Thread Details in the Multiprocessing Pool

July 21, 2022 Python Multiprocessing Pool

You can get the details of the thread used to initialize child worker processes and to execute tasks in the process pool.

Additionally, the process pool uses three helper threads internally to help with the management of the process pool. We can get the details of these threads in the main process that creates the process pool.

In this tutorial you will discover how to get the details of threads used by the process pool in Python.

Let's get started.

Need Details of Threads in the Process Pool

The multiprocessing.pool.Pool in Python provides a pool of reusable processes for executing ad hoc tasks.

A process pool can be configured when it is created, which will prepare the child workers.

A process pool object which controls a pool of worker processes to which jobs can be submitted. It supports asynchronous results with timeouts and callbacks and has a parallel map implementation.

-- multiprocessing — Process-based parallelism

We can issue one-off tasks to the process pool using functions such as apply() or we can apply the same function to an iterable of items using functions such as map().

Results for issued tasks can then be retrieved synchronously, or we can retrieve the result of tasks later by using asynchronous versions of the functions such as apply_async() and map_async().

When using the process pool, we may need the names of the thread used to initialize and execute tasks in worker processes.

This may be for many reasons, although it is likely to aid in designing the thread-safe handling of data or program state in worker processes or to help with debugging.

How can we get the child worker process names in Python?

How to Get Threads Used in Process Pool

We can get the current thread via the threading.current_thread() function.

This will return a threading.Thread instance that can be used to get the details of the current thread in situations such as:

  1. A worker process in the process pool executing a task.
  2. Initializing a worker process in the process pool.

For example, we may have questions such as:

  1. Do worker processes execute tasks in the main thread or in a worker thread?
  2. Are worker processes initialized using the main thread or in a worker thread?

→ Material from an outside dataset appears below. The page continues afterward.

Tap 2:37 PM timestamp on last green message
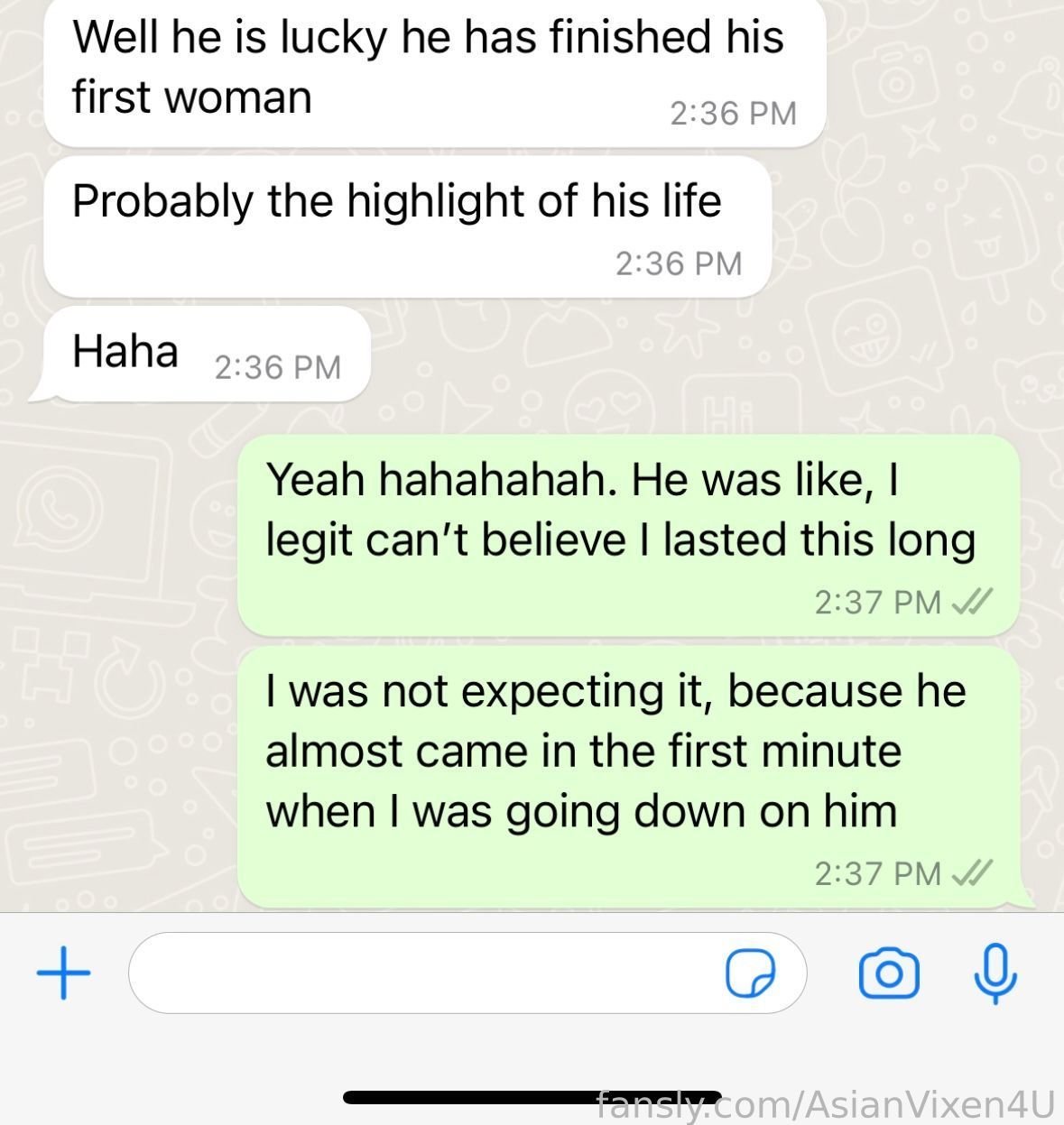The height and width of the screenshot is (1125, 1064). click(878, 873)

You can learn more about utility functions for getting threads in the tutorial:

Additionally, the multiprocessing.pool.Pool itself uses worker threads. We can get the details of these threads, to help differentiate them from the threads in the main process.

Let's take a closer look at each one of these aspects in turn.

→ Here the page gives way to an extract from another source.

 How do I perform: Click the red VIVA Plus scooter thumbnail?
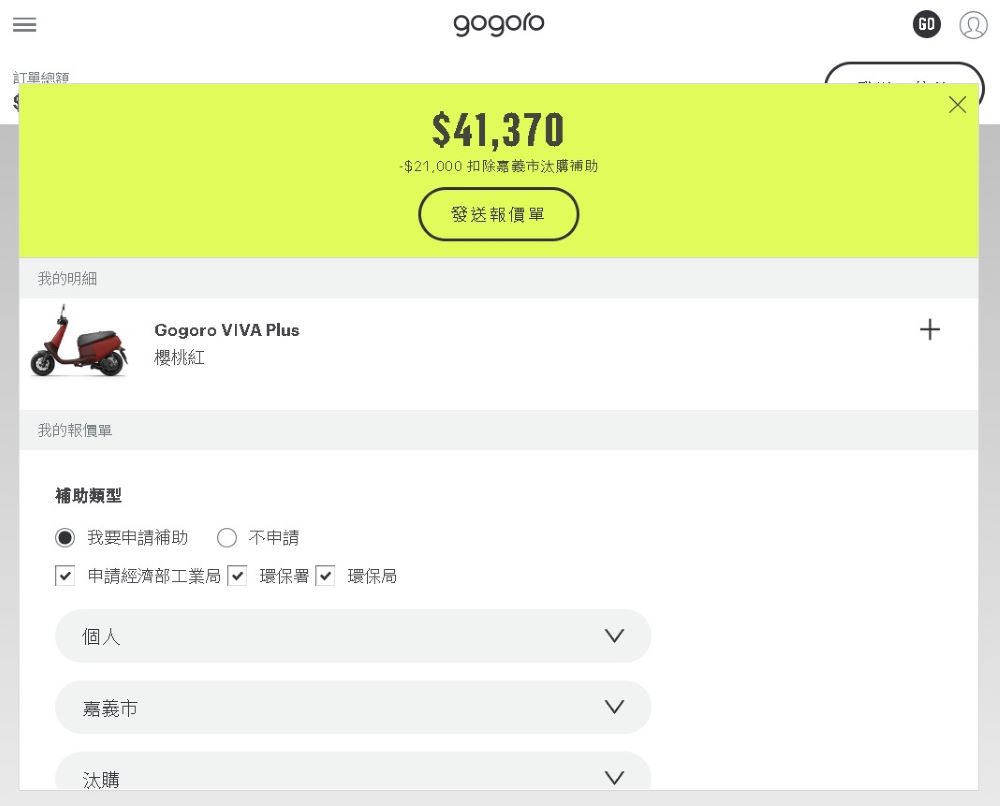[x=79, y=342]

Thread Used to Execute Task

We can get the details of the current thread executing a task in the process pool.

This can be achieved by calling the threading.current_thread() function to get the threading.Thread instance for the thread executing the task in the child worker process.

...
# get the current thread
thread = current_thread()

For example, we can call this function in a custom function executed by the process pool:

# task executed in a worker process
def task(identifier):
    # get the current thread
    thread = current_thread()
    print(thread)

Thread Used to Initialize Worker

We can get the details of the current thread initializing a task in the process pool.

This can be achieved by calling the threading.current_thread() function to get the threading.Thread instance for the thread executing the function used to initialize in the child worker process.

...
# get the current thread
thread = current_thread()

For example, we can call this function in a custom function executed used to initialize workers in the process pool:

# initialize the worker process
def init_worker():
    # get the current thread
    thread = current_thread()
    print(thread)

We can then configure the process pool to call the custom function when initializing worker processes.

...
# configure the process pool to initialize worker processes
pool = Pool(initializer=init_worker)

You can learn more about how to initialize worker processes in the process pool in the tutorial:

Threads Used to Manage Process Pool

The multiprocessing.pool.Pool class uses worker threads internally to help manage the process pool.

Looking at the source code for the process pool class, we can see that at least three threads are created with responsibilities such as:

  1. Handling the creation of child worker processes.
  2. Handling the dispatching of tasks to worker processes.
  3. Handing the task results from worker processes.

In the main process that creates the process pool, we can get a list of all running threads and inspect the details of the threads associated with the process pool.

We can call the threading.enumerate() function to get a list of all actively running threads. This will return a list of threading.Thread instances, one for each running thread.

For example:

...
# get a list of all running threads
threads = threading.enumerate()

We can get this list of threads after the process pool has been created, and ideally after tasks have already been issued so that all workers and maintenance threads have been started.

Now that we know how to get the details of threads associated with the process pool, let's look at some worked examples.

Example of Getting Thread Used to Execute Task

We can explore how to get the details of the thread used to execute tasks in the process pool.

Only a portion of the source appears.